Task statement:
Set down, exactly and only, everything from the line containing "You are a GUI" down to the line containing "Given: Click the 'Jul 2022' x-axis label" in the data below; the pictures are not part of the copy.

Exercise input:
____

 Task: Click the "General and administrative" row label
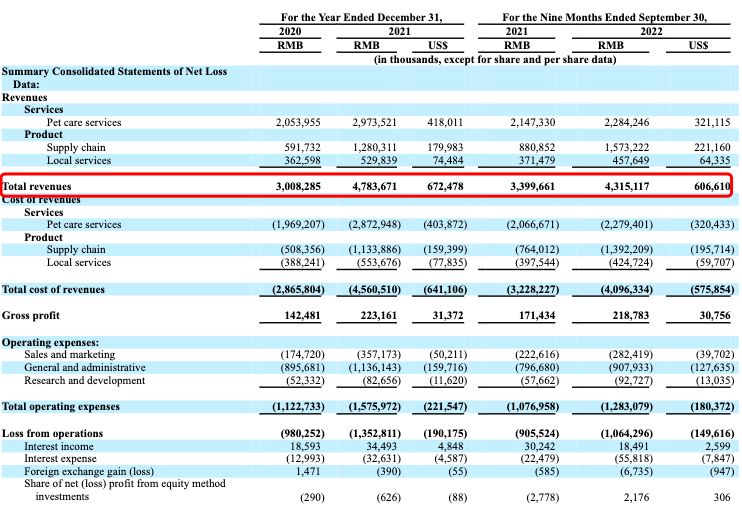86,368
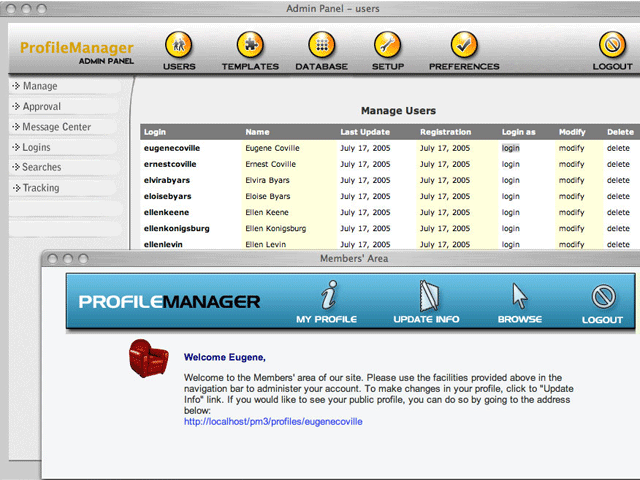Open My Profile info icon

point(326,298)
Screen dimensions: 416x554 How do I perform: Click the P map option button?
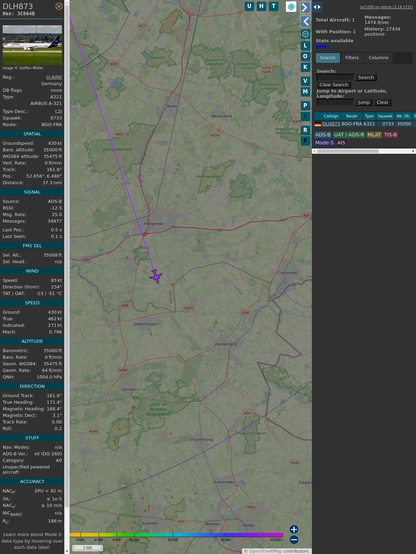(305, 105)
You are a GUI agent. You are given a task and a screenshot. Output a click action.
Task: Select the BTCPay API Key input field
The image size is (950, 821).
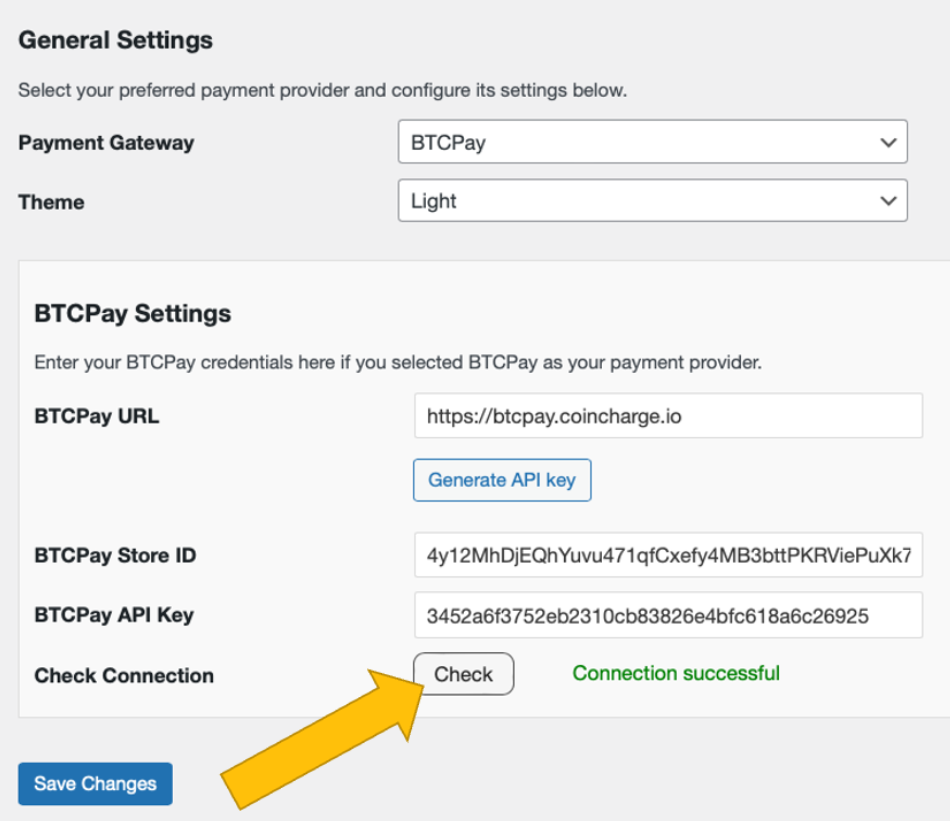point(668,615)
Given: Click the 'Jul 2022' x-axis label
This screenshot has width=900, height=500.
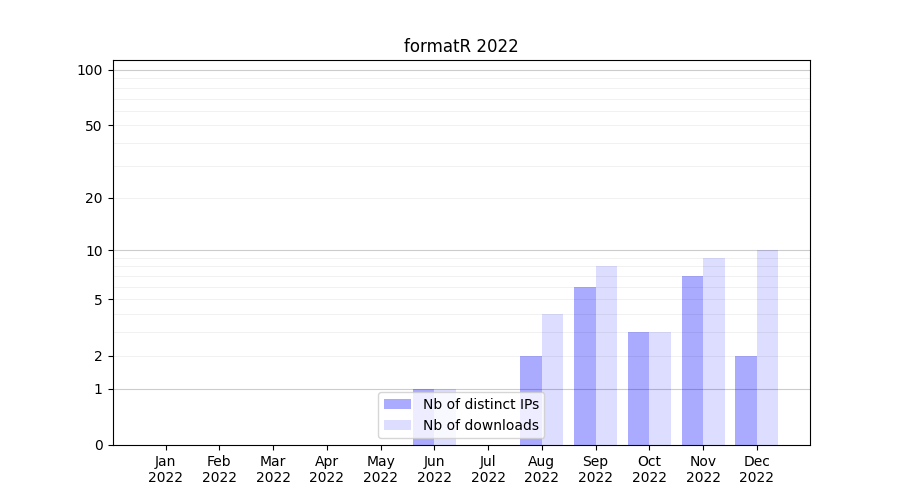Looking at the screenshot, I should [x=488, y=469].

____

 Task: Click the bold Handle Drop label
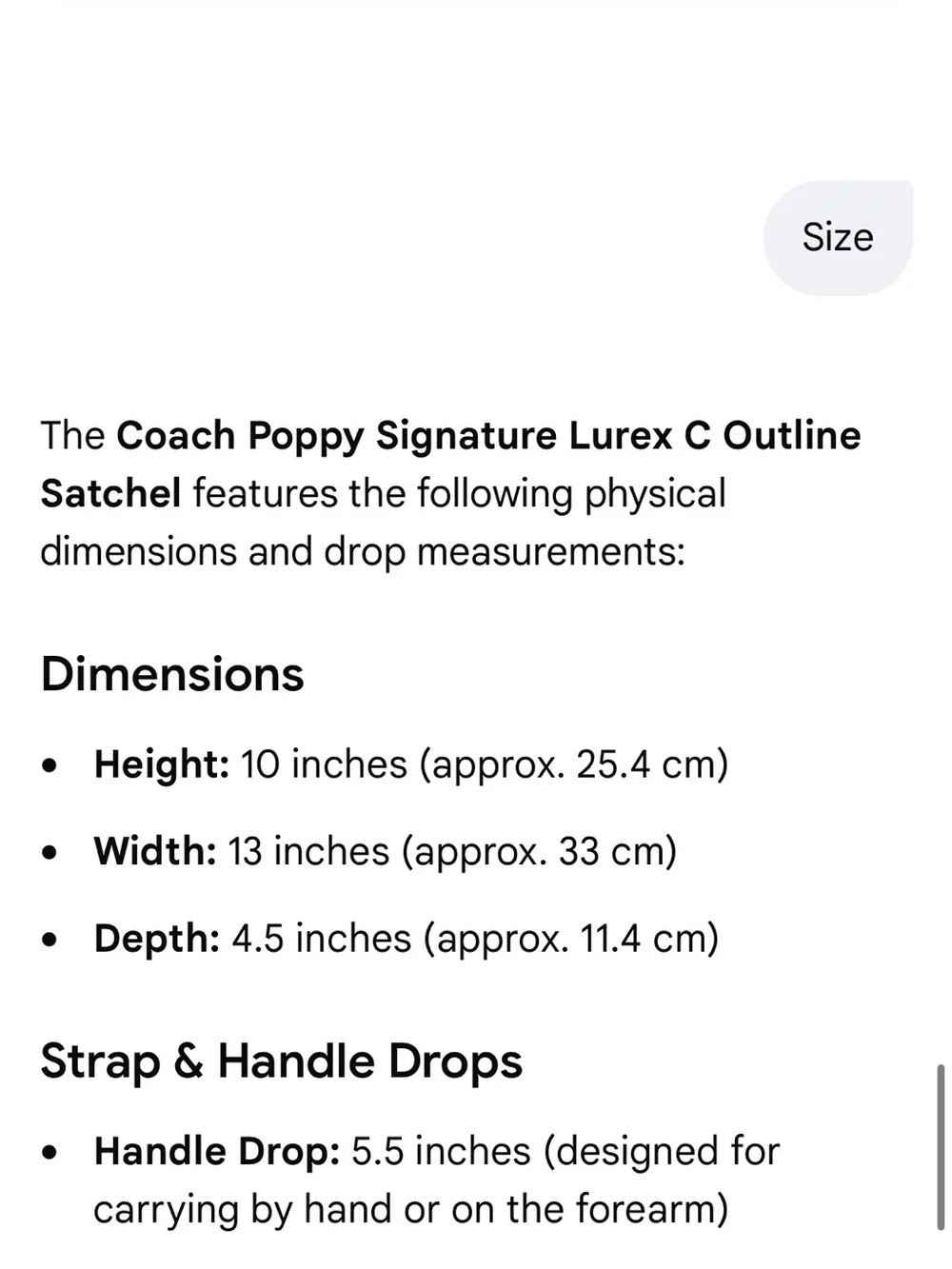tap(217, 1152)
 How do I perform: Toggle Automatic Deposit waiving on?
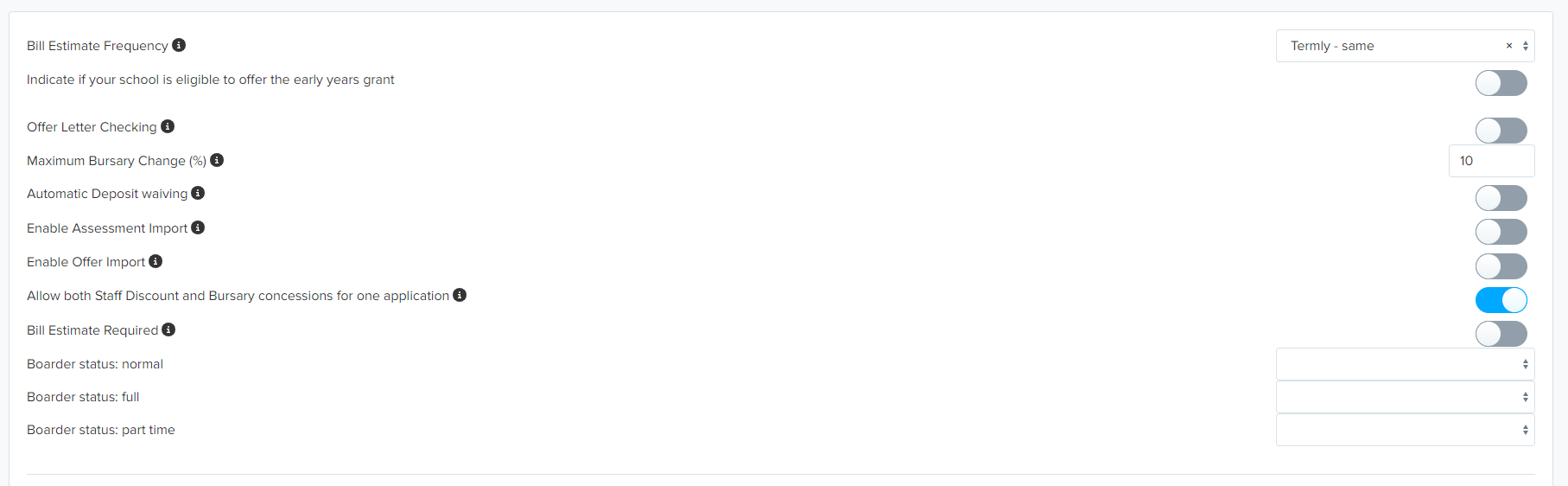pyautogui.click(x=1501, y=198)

____

Exercise solution:
You are a GUI agent. You are given a task and a screenshot. Output a click action.
Task: Select the BTCPay API Key input field
The image size is (950, 821).
point(668,615)
Given: Click the 'Jul 2022' x-axis label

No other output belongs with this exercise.